-- REQUIREMENT --
The reply must repeat each entry exactly and contain no pictures.

-- Stored data entries --
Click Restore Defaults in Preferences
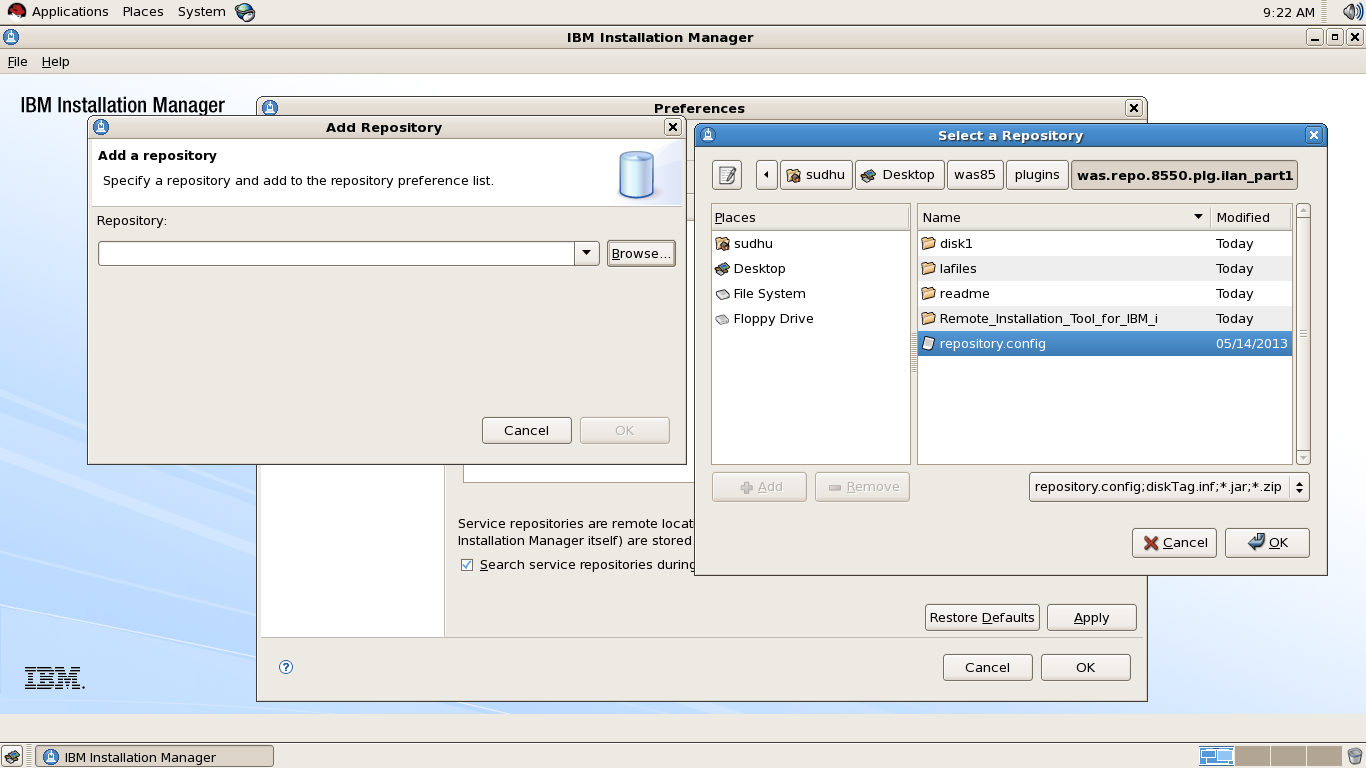Screen dimensions: 1366x768 tap(982, 617)
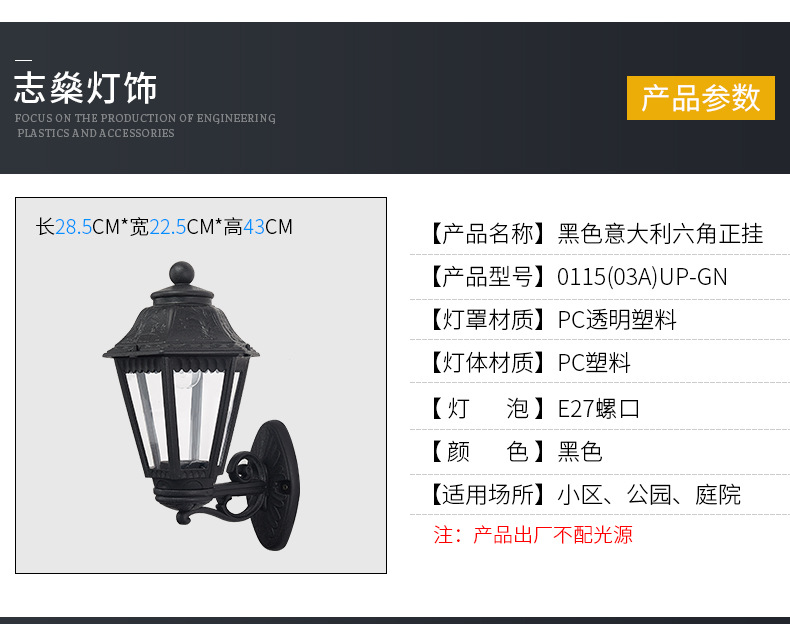Click the 颜色 value 黑色
This screenshot has height=624, width=790.
pos(580,451)
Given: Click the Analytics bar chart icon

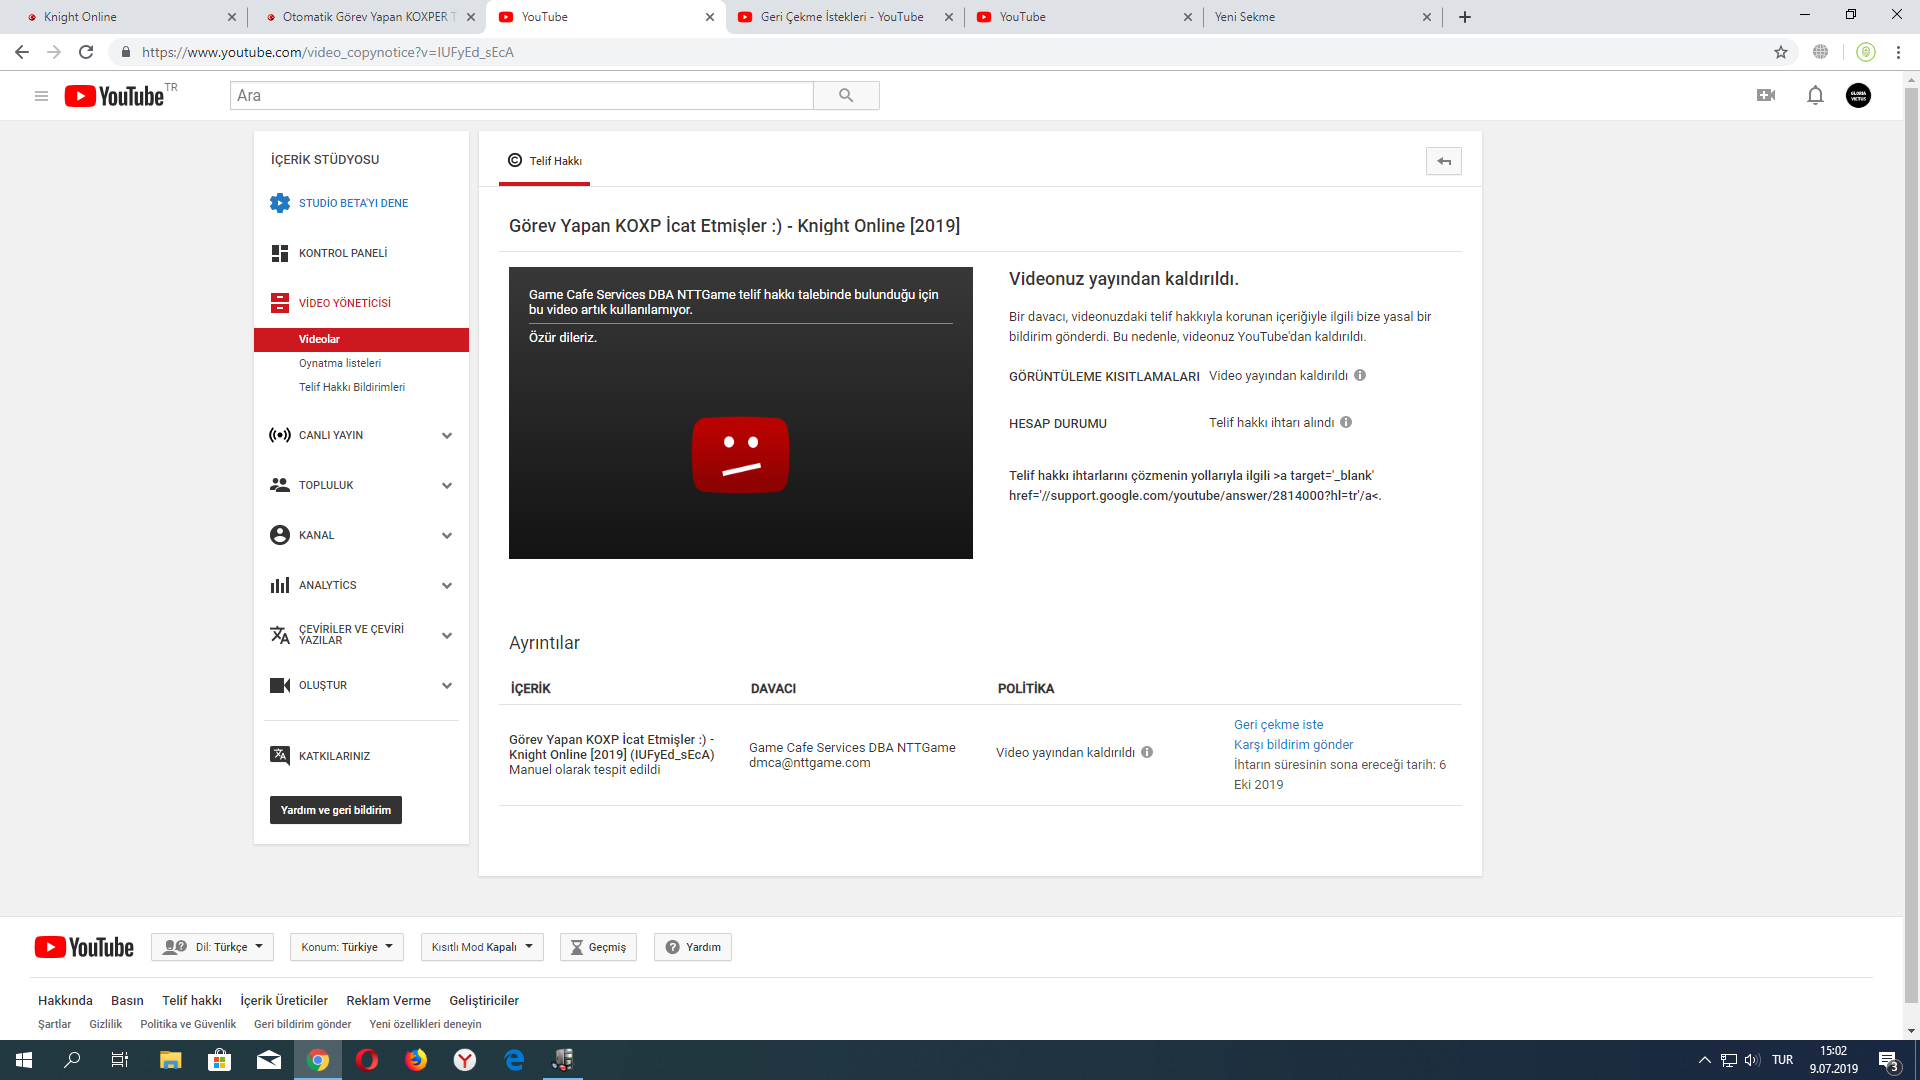Looking at the screenshot, I should [x=278, y=584].
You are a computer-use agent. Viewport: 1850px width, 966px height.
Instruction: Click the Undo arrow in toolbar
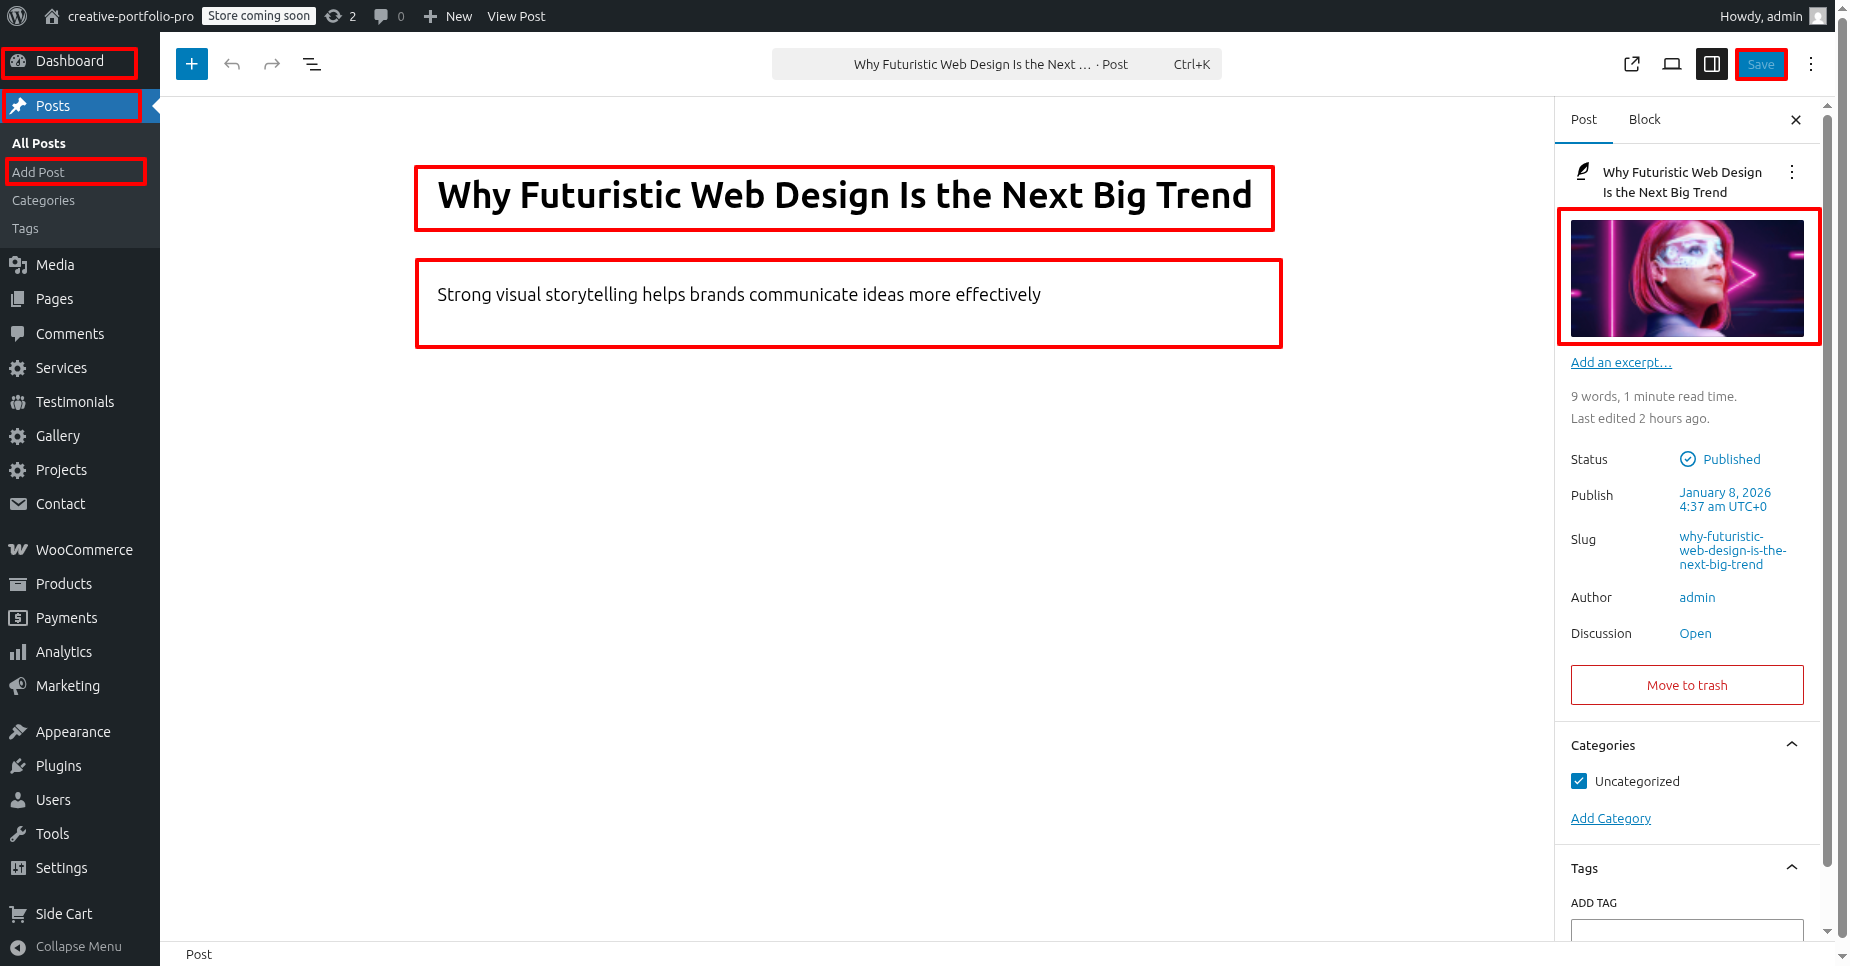pos(232,64)
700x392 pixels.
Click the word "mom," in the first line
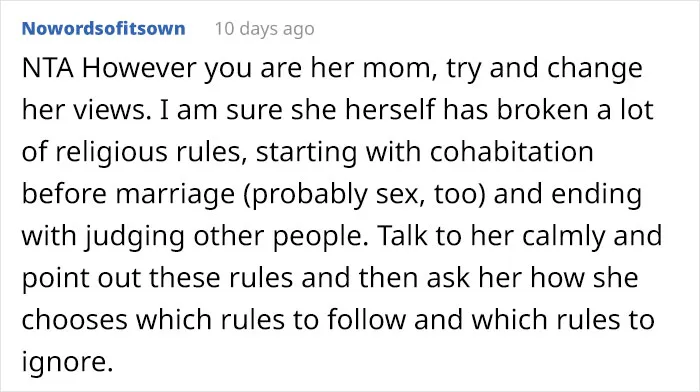(x=400, y=70)
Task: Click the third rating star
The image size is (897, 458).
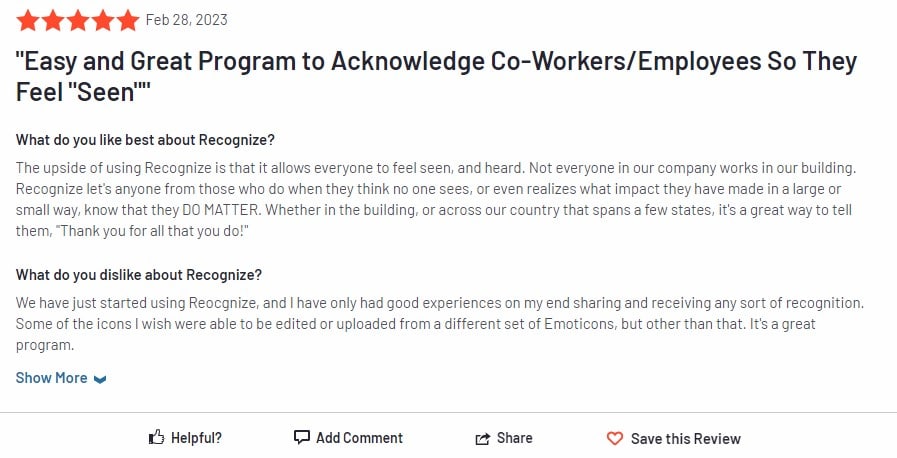Action: (78, 21)
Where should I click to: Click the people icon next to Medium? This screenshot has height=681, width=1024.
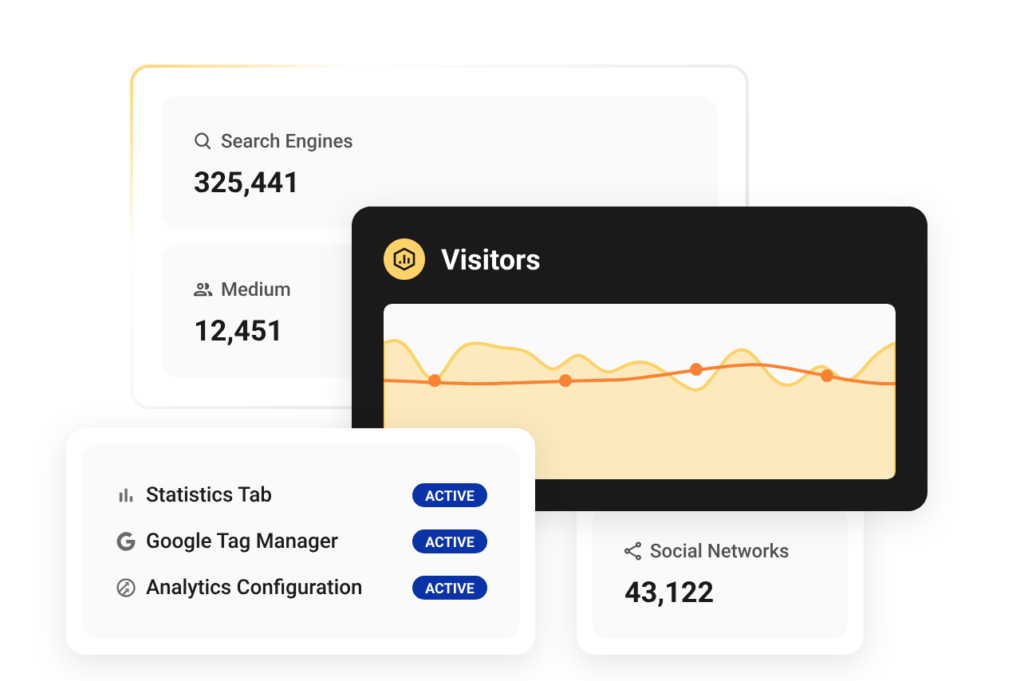pyautogui.click(x=203, y=290)
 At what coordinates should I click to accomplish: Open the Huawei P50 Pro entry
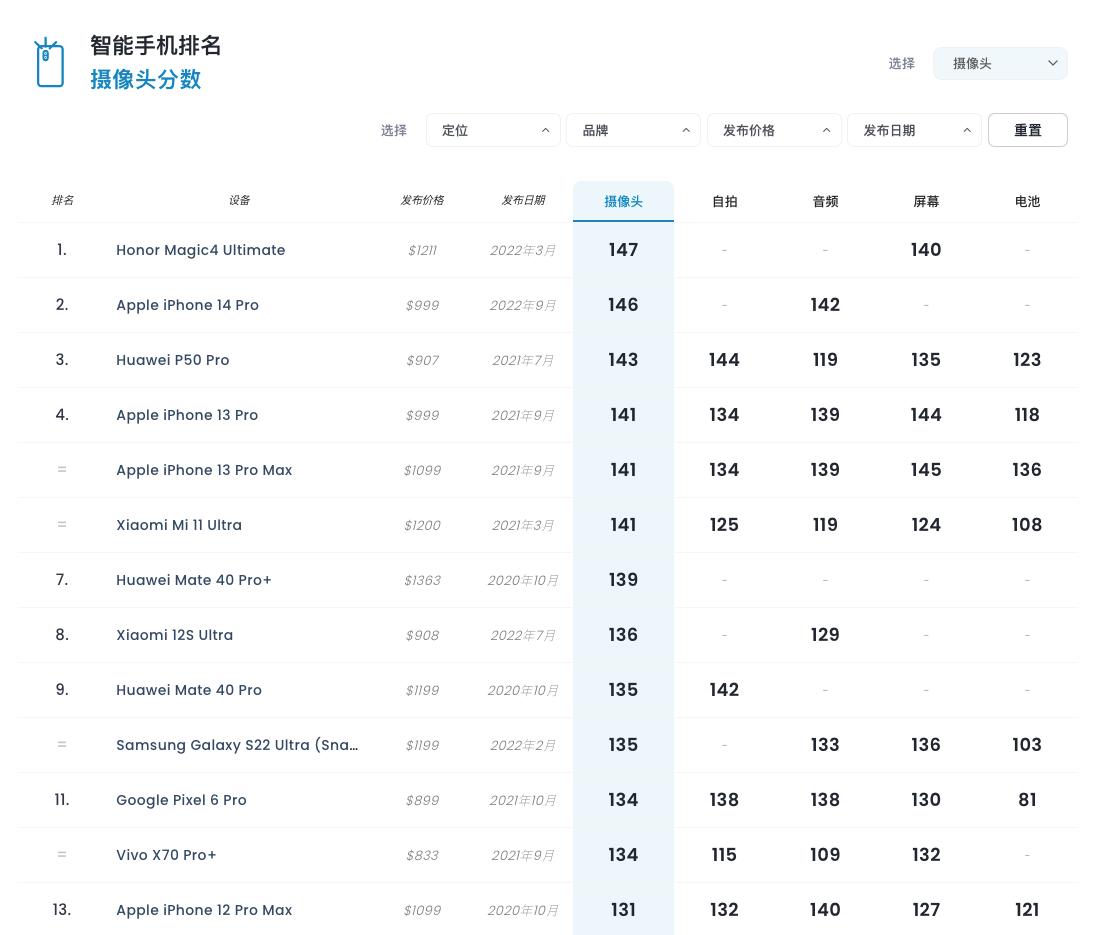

-- SOLUTION FOR THIS PROBLEM --
Click Restore Defaults in Preferences
Screen dimensions: 1366x768 tap(982, 617)
Click the 颜色 value 黑色
This screenshot has height=624, width=790.
pos(580,451)
Given: Click the Analytics bar chart icon

Looking at the screenshot, I should [x=278, y=584].
You are a computer-use agent. Viewport: 1850px width, 966px height.
Instruction: Click the Undo arrow in toolbar
pos(232,64)
700x392 pixels.
Click the word "mom," in the first line
(x=400, y=70)
Task: Click the third rating star
The image size is (897, 458).
Action: (78, 21)
Where should I click to: Click the people icon next to Medium? This screenshot has height=681, width=1024.
pyautogui.click(x=203, y=290)
 At what coordinates should I click to accomplish: Open the Huawei P50 Pro entry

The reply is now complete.